Per il momento è possibile fare tre considerazioni. Purtroppo non tutte positive, per aprire la discussione.
La prima riguarda il reddito medio pro-capite. Negli ultimi anni la traiettoria dei redditi nel nostro paese tende a divergere dalla media europea. Bruno Anastasia ha esplorato il problema in un suo contributo alla Rivista delle Politiche Sociali (1/2023 – Precarietà e bassi salari in un contesto di piena occupazione e di squilibri territoriali) e rinvio alle sue conclusioni sull’argomento.
Tuttavia mi sembra evidente che, se l’occupazione cresce in un anno di stagnazione, ciò significa che ciascun nuovo lavoratore deve accontentarsi di una fetta di torta più piccola. I dati possono essere discussi e contestati quanto di vuole, ma la matematica non è un’opinione.
La seconda considerazione riguarda la crescita dell’occupazione femminile. Il dato è interessante, perché l’Italia si posiziona, da sempre, tra le nazioni con una minore propensione al lavoro delle donne (per mille ragioni che non sto qui a discutere). Che i nuovi posti di lavoro coinvolgano in misura maggiore le donne è dunque una buona notizia. Tuttavia anche questo dato statistico può nascondere un aspetto negativo. Vale a dire che, in una fase di inflazione e riduzione dei redditi familiari (oltre che del risparmio disponibile), un maggior numero di donne sia “costretto” a entrare nel mercato del lavoro, per contribuire al mantenimento della famiglia.

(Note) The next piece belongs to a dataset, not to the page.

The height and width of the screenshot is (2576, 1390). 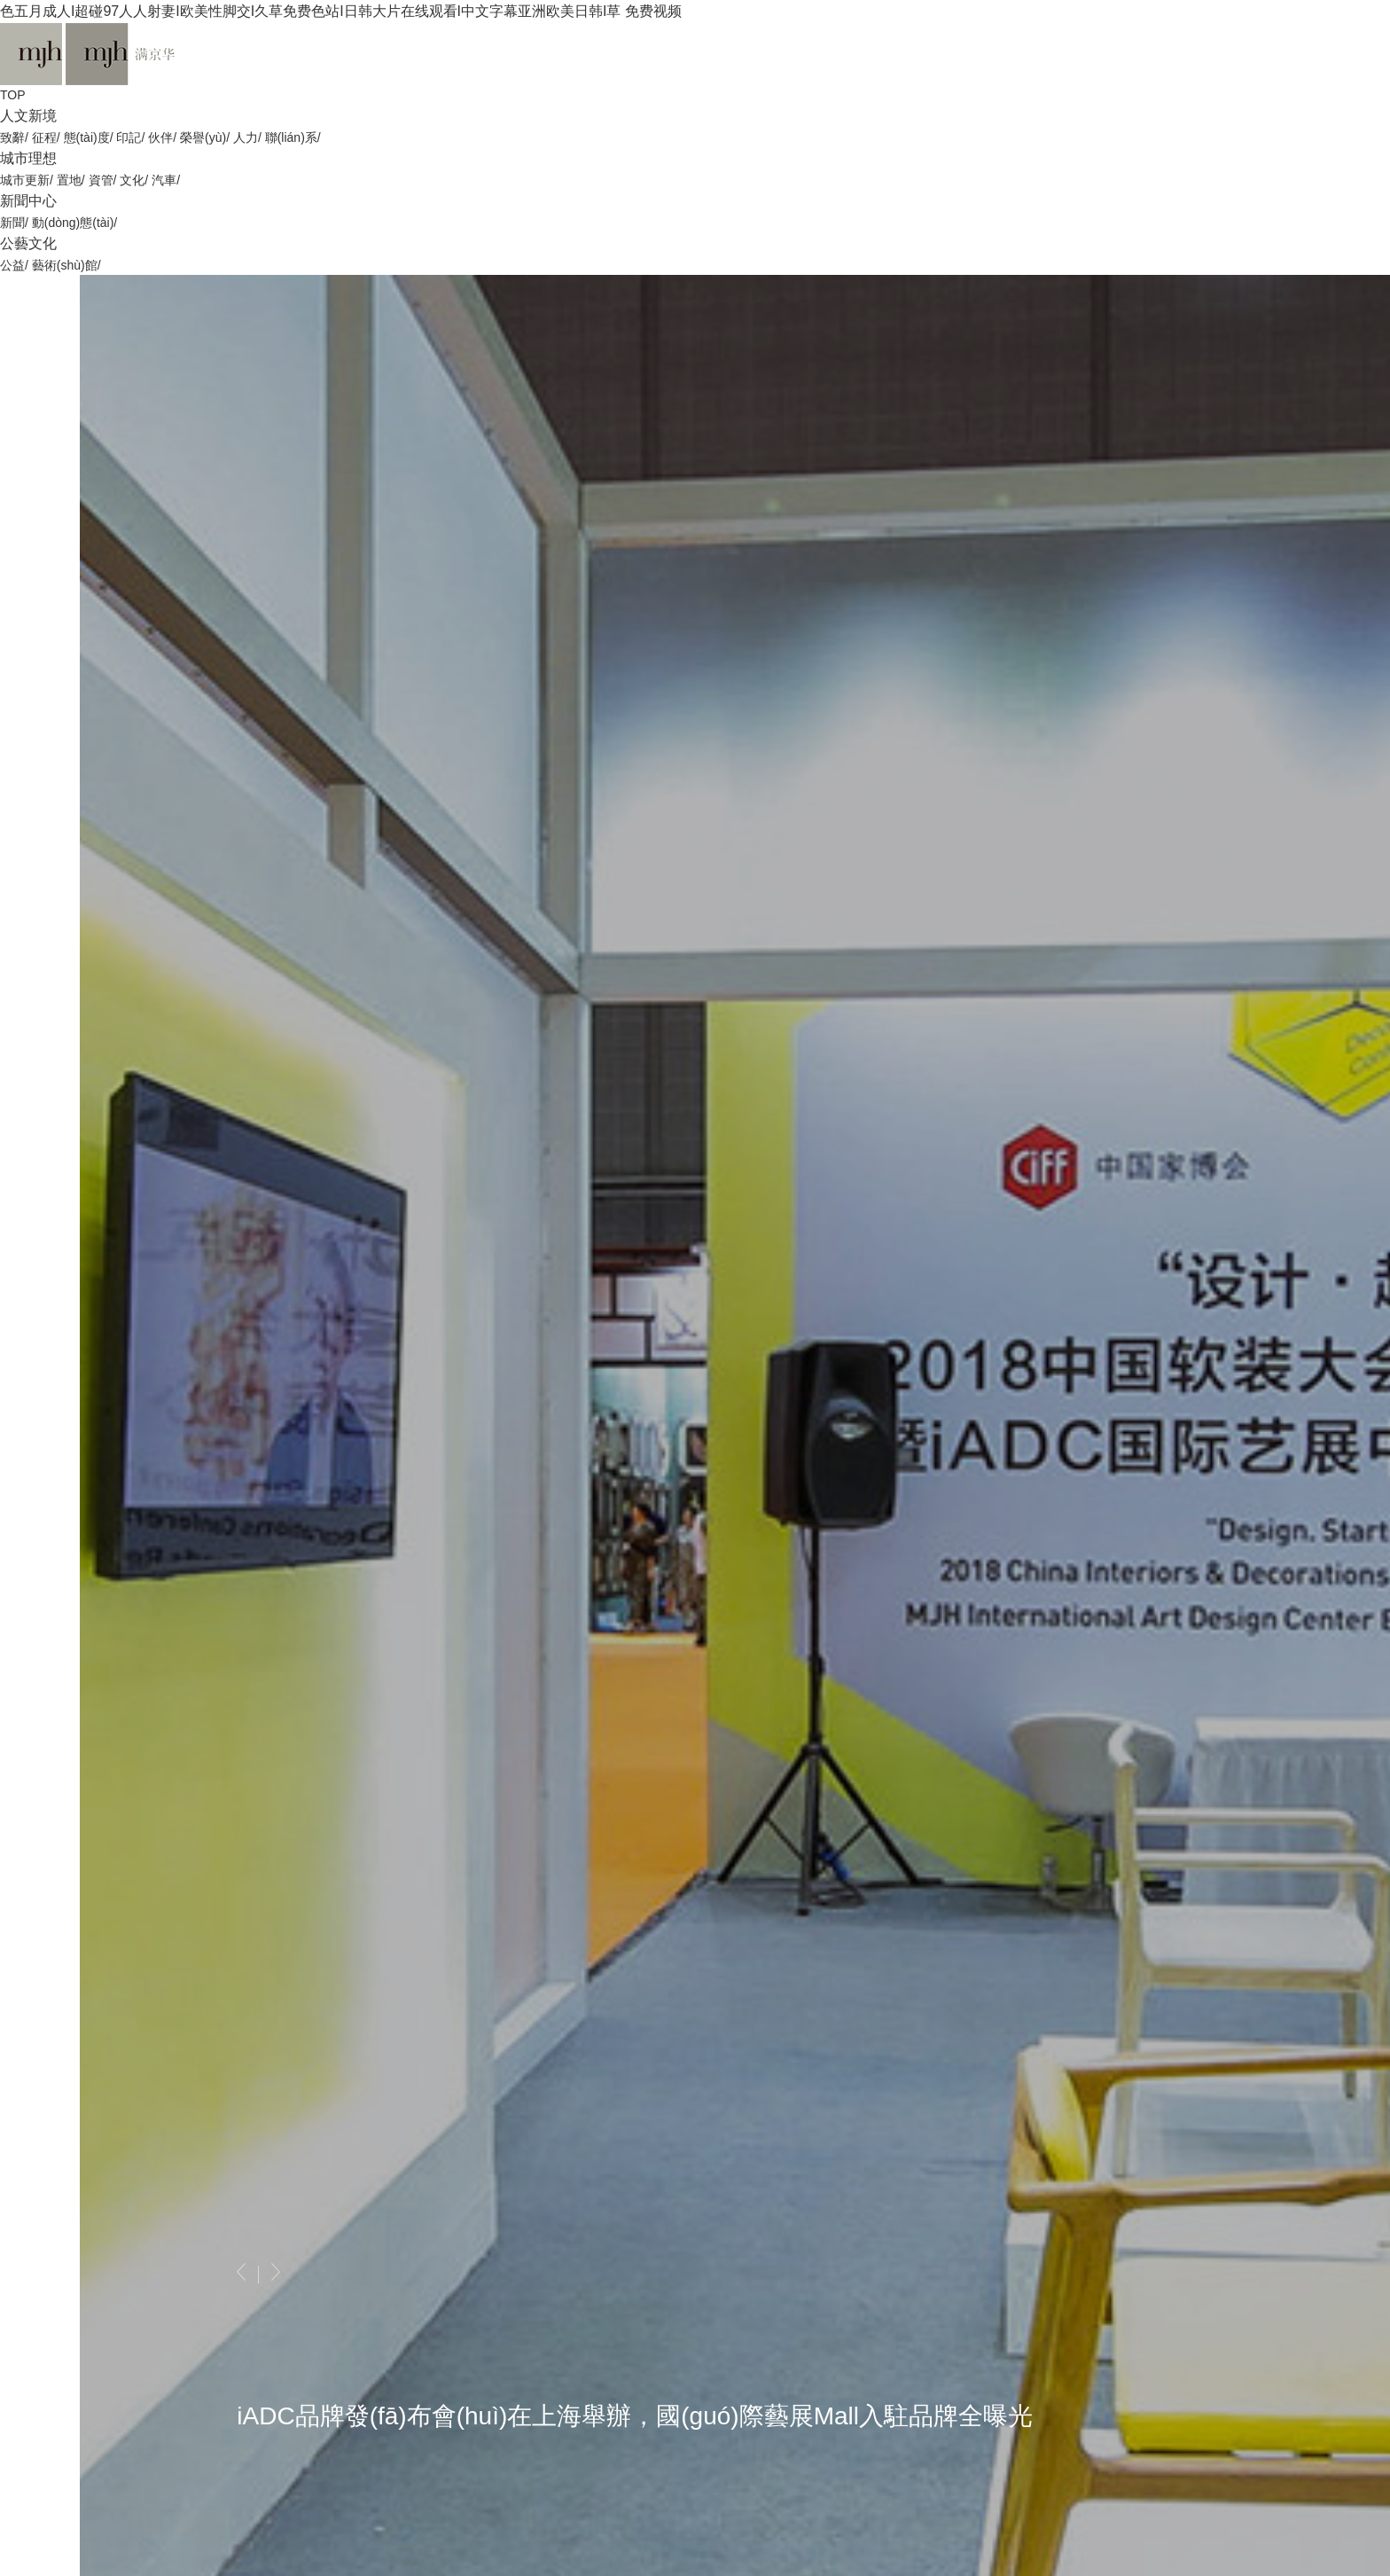 What do you see at coordinates (28, 158) in the screenshot?
I see `城市理想` at bounding box center [28, 158].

L’analisi di dettaglio potrà fornire indicazioni precise, ma è anche possibile che, in assenza di alternative, dato che molti posti di lavoro sono vacanti a causa dell’inverno demografico e della riduzione dei flussi di immigrazione, l’assunzione di una parte dell’esercito di riserva (costituito dalle forze di lavoro femminili) costituisca una soluzione interessante per molte imprese. Il dato è ambivalente.
La terza considerazione riguarda la durata dei contratti. Dalle informazioni disponibili sembra che i nuovi occupati (e occupate) siano assunti con contratti a tempo indeterminato. La notizia è accolta con entusiasmo dai commentatori che vogliono a tutti i costi vedere il lato positivo della questione. Tuttavia va ricordato (come fa Bruno Anastasia nel contributo sopra citato) che oggi il mercato del lavoro italiano è estremamente flessibile e l’assunzione a tempo indeterminato non costituisce più, di per sé, una garanzia di stabilità del lavoro.
In conclusione, prima di festeggiare è forse opportuno inserire le notizie relative al mercato del lavoro nel contesto di un sistema paese che è fermo.